**Dataset entries:**
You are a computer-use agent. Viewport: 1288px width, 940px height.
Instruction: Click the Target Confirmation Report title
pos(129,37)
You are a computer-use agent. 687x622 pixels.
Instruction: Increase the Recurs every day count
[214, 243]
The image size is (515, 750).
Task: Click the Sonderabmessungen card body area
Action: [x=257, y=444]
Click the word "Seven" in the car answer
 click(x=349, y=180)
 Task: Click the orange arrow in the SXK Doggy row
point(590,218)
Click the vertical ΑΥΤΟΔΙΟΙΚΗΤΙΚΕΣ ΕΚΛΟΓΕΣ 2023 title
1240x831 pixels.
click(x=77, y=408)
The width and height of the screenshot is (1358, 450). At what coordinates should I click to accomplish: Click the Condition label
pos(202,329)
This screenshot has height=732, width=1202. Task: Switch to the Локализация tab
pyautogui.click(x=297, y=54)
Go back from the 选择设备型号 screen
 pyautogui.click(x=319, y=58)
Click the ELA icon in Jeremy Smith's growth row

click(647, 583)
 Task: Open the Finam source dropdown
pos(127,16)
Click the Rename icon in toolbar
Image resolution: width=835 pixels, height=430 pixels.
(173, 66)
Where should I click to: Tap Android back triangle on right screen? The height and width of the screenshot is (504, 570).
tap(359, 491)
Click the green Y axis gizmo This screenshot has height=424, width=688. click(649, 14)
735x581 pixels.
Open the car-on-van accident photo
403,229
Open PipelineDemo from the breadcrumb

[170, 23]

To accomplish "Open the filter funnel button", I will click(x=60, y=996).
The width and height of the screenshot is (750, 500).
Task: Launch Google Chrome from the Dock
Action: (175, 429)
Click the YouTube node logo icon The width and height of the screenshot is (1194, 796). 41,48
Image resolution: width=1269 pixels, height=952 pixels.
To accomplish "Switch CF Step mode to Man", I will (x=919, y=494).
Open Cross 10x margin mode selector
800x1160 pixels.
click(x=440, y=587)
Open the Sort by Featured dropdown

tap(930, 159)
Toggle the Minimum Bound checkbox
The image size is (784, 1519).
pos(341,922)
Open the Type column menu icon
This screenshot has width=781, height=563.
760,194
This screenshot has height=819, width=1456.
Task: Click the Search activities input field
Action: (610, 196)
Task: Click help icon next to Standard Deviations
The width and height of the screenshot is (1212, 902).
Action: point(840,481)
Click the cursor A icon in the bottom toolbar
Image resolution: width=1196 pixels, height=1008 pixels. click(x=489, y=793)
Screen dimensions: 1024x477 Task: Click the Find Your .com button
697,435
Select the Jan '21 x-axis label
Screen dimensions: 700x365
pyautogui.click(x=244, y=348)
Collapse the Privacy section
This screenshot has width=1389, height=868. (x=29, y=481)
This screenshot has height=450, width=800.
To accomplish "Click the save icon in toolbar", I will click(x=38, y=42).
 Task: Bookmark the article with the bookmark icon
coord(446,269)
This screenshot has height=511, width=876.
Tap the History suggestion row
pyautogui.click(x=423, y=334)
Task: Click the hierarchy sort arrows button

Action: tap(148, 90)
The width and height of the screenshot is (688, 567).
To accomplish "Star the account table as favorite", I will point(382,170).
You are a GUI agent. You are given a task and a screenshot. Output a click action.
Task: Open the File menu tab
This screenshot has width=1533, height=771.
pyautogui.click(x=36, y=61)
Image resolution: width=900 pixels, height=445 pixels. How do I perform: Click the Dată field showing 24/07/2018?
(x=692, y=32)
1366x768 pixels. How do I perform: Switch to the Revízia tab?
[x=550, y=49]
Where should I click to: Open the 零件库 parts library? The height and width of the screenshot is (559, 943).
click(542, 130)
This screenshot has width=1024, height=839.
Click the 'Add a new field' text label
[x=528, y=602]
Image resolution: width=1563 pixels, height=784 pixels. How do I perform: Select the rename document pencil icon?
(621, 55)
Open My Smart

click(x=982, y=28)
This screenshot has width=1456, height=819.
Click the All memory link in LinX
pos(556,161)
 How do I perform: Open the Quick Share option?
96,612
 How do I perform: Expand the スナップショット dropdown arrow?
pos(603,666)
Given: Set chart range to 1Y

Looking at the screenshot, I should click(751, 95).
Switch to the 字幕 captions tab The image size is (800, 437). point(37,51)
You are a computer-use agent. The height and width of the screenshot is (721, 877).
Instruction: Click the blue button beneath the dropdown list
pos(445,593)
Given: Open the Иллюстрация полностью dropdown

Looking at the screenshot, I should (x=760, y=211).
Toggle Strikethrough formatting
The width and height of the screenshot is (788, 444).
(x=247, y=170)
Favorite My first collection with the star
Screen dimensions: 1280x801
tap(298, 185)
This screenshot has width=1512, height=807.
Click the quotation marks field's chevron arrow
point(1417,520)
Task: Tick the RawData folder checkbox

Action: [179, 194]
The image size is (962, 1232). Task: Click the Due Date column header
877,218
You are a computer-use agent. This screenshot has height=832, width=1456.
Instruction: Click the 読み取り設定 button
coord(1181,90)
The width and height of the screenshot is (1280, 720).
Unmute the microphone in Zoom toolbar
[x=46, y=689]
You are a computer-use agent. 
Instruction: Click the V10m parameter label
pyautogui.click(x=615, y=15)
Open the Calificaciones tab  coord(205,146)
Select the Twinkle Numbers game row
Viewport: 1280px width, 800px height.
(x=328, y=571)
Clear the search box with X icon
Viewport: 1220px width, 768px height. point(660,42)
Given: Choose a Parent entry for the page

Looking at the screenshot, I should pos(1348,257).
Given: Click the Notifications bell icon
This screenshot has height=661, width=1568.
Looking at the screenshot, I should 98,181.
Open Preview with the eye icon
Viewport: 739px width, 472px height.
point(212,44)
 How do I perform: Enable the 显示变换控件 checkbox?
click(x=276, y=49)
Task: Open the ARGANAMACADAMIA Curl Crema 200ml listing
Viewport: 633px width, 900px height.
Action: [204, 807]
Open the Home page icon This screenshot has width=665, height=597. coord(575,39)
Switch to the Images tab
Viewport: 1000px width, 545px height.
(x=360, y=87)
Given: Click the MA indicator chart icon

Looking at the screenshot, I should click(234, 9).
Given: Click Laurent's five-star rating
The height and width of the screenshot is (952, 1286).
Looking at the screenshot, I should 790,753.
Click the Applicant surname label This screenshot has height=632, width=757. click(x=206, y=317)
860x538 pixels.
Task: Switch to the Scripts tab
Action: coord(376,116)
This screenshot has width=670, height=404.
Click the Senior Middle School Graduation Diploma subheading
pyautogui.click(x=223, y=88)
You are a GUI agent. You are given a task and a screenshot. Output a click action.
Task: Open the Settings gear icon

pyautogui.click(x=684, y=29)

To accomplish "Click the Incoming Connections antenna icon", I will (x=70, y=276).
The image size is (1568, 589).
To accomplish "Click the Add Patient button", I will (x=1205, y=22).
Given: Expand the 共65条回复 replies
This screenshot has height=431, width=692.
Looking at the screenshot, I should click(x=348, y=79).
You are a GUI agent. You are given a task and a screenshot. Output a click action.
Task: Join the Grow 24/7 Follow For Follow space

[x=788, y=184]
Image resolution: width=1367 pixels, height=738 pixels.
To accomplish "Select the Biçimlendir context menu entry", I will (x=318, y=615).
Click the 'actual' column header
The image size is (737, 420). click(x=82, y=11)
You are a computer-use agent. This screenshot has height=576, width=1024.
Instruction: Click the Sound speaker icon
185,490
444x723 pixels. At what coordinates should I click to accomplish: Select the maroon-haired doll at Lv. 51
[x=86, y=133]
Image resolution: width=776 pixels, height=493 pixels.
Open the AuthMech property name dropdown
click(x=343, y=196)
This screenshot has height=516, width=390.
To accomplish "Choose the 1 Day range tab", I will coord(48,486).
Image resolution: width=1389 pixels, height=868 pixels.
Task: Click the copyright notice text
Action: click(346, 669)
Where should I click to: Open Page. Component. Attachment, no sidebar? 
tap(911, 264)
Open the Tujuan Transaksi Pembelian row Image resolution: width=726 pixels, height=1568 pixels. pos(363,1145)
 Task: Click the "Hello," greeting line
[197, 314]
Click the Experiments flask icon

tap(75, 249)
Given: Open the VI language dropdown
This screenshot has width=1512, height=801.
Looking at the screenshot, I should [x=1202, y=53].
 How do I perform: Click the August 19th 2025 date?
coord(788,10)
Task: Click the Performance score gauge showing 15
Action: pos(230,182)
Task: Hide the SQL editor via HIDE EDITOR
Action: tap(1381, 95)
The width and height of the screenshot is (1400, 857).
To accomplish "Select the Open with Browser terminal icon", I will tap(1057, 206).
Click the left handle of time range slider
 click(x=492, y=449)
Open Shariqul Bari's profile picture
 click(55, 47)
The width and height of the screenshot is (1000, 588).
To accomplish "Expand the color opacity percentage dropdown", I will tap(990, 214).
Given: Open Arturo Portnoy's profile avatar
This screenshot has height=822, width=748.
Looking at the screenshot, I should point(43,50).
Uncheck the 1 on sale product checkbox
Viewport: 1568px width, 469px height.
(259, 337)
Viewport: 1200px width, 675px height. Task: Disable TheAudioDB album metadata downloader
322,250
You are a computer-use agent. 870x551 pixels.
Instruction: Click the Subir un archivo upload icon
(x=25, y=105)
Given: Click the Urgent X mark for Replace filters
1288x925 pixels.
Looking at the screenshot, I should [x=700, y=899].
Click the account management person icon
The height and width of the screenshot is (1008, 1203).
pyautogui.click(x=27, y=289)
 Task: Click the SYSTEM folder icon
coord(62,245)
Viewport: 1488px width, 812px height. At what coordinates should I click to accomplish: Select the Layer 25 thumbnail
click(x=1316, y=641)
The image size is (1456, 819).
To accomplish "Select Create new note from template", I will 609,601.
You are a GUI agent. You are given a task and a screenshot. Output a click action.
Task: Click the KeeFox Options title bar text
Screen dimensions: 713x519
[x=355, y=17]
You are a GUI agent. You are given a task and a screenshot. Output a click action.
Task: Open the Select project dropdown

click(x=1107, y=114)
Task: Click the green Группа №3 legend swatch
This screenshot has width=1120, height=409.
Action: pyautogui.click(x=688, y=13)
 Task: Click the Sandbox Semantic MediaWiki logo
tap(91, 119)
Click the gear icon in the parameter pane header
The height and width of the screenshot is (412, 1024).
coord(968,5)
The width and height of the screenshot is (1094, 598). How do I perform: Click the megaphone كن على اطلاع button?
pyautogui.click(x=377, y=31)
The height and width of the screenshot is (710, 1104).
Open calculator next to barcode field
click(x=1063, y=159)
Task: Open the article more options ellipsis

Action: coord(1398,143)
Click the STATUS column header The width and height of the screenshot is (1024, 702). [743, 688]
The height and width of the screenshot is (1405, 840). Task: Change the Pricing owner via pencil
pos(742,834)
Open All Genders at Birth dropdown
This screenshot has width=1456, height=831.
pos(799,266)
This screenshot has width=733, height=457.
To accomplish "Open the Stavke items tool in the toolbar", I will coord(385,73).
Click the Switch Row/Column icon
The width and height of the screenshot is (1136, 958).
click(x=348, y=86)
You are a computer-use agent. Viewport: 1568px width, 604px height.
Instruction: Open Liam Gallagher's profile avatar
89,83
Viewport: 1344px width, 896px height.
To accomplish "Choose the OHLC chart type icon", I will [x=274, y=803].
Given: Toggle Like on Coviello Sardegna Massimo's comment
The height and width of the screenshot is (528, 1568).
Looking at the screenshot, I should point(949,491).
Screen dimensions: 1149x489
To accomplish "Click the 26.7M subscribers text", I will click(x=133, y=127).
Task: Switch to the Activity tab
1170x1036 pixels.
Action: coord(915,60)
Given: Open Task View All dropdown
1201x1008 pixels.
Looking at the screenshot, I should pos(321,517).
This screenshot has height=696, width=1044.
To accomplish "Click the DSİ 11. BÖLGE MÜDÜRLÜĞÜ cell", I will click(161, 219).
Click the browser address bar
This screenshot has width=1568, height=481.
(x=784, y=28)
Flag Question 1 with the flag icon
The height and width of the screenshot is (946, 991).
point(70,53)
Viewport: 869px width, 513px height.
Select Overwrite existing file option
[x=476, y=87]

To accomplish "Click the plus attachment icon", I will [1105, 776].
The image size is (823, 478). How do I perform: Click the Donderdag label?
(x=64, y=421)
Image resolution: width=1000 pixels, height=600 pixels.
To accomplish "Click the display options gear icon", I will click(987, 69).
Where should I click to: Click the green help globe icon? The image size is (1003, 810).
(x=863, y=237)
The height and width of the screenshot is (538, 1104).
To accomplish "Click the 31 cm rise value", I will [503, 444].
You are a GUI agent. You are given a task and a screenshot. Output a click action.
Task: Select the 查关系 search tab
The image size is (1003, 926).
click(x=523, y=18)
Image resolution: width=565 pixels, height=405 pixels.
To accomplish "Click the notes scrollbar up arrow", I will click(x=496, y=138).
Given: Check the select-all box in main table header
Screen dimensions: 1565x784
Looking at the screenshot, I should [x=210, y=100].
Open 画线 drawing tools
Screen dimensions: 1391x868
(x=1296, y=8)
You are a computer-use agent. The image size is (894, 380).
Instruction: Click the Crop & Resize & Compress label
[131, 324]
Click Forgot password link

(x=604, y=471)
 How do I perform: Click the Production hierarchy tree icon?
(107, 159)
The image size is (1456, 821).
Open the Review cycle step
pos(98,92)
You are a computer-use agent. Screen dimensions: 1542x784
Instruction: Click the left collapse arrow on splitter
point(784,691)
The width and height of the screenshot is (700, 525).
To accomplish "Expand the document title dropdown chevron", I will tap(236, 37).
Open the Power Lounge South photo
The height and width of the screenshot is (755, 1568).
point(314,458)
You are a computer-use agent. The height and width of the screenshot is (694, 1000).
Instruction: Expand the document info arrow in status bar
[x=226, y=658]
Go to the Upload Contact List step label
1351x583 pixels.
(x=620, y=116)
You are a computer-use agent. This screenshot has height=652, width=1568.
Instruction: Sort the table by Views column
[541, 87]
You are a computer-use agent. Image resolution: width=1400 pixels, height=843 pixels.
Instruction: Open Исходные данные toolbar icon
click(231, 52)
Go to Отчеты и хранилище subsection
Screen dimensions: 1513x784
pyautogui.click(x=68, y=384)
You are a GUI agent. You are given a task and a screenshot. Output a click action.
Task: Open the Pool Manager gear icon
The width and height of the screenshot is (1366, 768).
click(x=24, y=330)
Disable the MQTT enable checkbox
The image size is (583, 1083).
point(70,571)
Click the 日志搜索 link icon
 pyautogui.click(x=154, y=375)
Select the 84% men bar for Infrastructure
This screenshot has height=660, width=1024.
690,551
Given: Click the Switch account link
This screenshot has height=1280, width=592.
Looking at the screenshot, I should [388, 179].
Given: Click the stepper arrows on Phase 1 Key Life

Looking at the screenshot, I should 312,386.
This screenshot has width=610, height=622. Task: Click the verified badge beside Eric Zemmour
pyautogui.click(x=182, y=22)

**The task:**
Starting at the first line and ending at the line that contains "click(x=349, y=180)", lay out these lines as a numbered list, omitting any blank lines.

**Written response:**
1. You are a computer-use agent. Viewport: 1288px width, 940px height.
2. Instruction: Click the Target Confirmation Report title
3. pos(129,37)
4. You are a computer-use agent. 687x622 pixels.
5. Instruction: Increase the Recurs every day count
6. [214, 243]
7. The image size is (515, 750).
8. Task: Click the Sonderabmessungen card body area
9. Action: [x=257, y=444]
10. Click the word "Seven" in the car answer
11.  click(x=349, y=180)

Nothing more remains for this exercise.